Les employeurs doivent intensifier la disposition du bien-être, explique Oh Body
Il doit y avoir un «changement de pas» dans la façon dont les employeurs gèrent et empêchent le mal des employés, selon la Society of Occupational Medicine (SOM).
L'organisme de l'industrie pour les professionnels de la santé en milieu de travail a répondu aux données publiées hier par le CIPD et simplement Health montrant que l'employé britannique moyen a pris près de deux semaines de travail complètes de congé au cours de la dernière année.
Ce fut une augmentation spectaculaire par rapport à 2019, lorsque le total était de 5,8 jours par employé, et à 2023, lorsque 7,8 jours ont été signalés.
Bien que les recherches du CIPD aient révélé que les services de santé au travail sont désormais offerts par 69% des employeurs, seuls une minorité (31%) utilise des professionnels OH de manière proactive pour empêcher les risques de mauvaise santé de se produire en premier lieu.
De plus, l'accès aux services OH a tendance à être concentré dans de grandes organisations avec plus de 250 employés.

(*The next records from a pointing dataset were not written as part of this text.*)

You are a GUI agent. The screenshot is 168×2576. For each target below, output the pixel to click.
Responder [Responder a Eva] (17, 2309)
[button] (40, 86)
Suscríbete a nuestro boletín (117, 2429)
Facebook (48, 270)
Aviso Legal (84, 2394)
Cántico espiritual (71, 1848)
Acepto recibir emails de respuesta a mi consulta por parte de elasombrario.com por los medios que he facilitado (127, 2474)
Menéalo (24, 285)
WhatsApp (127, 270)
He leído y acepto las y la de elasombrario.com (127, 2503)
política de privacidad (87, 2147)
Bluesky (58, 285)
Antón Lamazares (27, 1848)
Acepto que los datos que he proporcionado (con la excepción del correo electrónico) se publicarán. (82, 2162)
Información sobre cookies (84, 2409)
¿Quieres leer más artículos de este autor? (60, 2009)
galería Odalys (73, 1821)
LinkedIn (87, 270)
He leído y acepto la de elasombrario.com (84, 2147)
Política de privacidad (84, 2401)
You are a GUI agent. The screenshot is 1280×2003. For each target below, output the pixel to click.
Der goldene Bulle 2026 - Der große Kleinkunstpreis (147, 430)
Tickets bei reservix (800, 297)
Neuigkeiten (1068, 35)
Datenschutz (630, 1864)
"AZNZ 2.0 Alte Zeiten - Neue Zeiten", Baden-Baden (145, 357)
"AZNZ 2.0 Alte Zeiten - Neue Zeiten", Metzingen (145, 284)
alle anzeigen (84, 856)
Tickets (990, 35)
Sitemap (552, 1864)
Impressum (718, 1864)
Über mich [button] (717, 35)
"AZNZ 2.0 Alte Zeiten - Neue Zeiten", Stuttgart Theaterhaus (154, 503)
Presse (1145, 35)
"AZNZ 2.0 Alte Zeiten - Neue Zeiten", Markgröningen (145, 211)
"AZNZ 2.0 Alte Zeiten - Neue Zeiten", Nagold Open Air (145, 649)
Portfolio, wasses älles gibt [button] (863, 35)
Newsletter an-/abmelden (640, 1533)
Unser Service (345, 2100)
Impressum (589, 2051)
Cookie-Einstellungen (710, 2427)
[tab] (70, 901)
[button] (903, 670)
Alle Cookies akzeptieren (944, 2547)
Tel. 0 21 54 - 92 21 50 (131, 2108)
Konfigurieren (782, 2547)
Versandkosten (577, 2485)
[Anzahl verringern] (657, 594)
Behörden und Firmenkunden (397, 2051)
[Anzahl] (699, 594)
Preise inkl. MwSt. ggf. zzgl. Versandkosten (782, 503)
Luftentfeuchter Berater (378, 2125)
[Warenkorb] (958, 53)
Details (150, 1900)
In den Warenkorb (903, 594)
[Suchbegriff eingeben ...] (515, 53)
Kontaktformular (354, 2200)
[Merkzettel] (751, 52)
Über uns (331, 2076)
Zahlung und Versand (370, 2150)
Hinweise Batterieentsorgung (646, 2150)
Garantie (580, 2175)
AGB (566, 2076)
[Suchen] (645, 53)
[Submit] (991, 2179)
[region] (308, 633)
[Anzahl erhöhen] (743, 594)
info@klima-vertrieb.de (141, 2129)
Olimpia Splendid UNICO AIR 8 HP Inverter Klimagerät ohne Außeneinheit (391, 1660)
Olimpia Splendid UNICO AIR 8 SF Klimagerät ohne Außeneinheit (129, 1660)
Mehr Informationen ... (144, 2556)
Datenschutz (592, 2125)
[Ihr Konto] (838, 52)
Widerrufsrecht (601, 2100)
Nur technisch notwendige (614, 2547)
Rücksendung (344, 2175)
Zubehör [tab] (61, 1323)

Près de neuf sur 10 (86%) des travailleurs de ces entreprises ont accès aux professionnels de l'OH.
Le SOM fait valoir que les employeurs «doivent reconnaître que la valeur des services OH va bien au-delà de simplement soutenir les employés qui ne sont pas bien».
Il admet qu'il y a eu des initiatives positives d'employeurs tels que le GPS numérique, la physiothérapie virtuelle et les conseils en ligne, mais exhorte les entreprises à développer et à cartographier des stratégies plus complètes.
Le gouvernement Keep Britain Working Review du gouvernement, dirigé par l'ancien président du partenariat de John Lewis, Sir Charlie Mayfield, a récemment publié les résultats de sa «phase de découverte» et rapportera d'autres résultats cet automne.
L'examen a exhorté les employeurs à partager les activités et les initiatives qu'ils entreprennent pour prévenir les problèmes de santé sur le lieu de travail.
Le SOM estime que le soutien plus proactif en santé au travail au travail pourrait signifier que les employés évitent la nécessité de partir en congé de maladie et d'être signé par un médecin généraliste, ou d'être mis sur une liste d'attente du NHS pour un traitement.
Si la santé d'un employé se détériore auparavant, plutôt qu'après, elle parte malade, il peut être en mesure de rester au travail ou de revenir plus rapidement avec des ajustements pendant qu'il attend un traitement, soutient-il.
Le président du Som, le professeur Neil Greenberg, a déclaré: «Trop souvent, les employés doivent être absents pendant une période définie – souvent plusieurs semaines – avant même d'être référencés sur la santé professionnelle.
«C'est une occasion manquée. Des semaines d'attente avant de faire une référence signifie souvent que les problèmes de santé des employés sont plus complexes et difficiles à gérer lorsqu'ils voient un professionnel de la santé au travail.
«Cela peut conduire à des résultats indésirables tels que le fait d'être forcé de sortir du travail et ou une retraite médicale précoce, beaucoup plus probable.»
Le professeur Greenberg estime que davantage d'investissements et d'intervention proactifs des employeurs soutiendront les objectifs du gouvernement à réduire le nombre de personnes qui tombent du lieu de travail en raison d'une mauvaise santé.
Il a ajouté: «Si les employés ayant du développement de problèmes de santé peuvent être vus par des professionnels de l'OH, des experts du travail et de la santé, avant de partir malade, tout le monde gagne.
«Un moyen clé de le faire est que les équipes OH deviennent des partenaires stratégiques – la main de la santé de leur organisation, pour ainsi dire – gérer et prévenir de manière proactive les risques. Les professionnels de l'OH devraient également travailler, conseiller et guider les organisations au niveau du conseil d'administration et du niveau exécutif.»